* Begin *
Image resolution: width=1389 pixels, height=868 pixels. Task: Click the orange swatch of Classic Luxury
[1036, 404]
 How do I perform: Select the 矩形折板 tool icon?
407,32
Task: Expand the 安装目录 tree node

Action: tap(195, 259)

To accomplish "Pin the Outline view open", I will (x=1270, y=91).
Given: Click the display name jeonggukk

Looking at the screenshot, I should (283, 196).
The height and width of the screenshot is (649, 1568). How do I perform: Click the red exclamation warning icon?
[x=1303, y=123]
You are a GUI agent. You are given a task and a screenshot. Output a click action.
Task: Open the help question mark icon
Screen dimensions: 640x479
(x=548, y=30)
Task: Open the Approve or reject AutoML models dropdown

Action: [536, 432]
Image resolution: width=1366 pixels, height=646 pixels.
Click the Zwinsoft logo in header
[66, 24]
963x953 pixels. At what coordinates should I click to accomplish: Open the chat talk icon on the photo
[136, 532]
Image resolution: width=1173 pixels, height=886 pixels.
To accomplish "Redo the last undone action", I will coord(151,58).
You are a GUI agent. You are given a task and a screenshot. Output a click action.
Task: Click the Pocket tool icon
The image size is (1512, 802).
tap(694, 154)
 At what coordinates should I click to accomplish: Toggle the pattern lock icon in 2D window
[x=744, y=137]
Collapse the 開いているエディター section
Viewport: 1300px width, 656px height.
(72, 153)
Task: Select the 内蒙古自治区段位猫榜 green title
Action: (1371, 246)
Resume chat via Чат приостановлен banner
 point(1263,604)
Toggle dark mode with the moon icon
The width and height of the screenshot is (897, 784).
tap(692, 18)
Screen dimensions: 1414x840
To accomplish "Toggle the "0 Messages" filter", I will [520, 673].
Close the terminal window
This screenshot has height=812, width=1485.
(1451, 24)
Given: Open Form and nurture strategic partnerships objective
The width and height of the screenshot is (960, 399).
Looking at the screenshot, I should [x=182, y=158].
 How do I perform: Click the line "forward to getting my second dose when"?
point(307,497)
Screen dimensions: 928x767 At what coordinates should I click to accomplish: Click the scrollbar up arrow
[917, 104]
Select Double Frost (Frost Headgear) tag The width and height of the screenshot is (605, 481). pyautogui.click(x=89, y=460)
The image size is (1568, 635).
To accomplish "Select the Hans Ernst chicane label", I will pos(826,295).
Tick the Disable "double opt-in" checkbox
* End *
Count the lines in the records above that contain the string "will", treating uppercase and lowercase as different. Reply with the number only.

• Exercise answer
4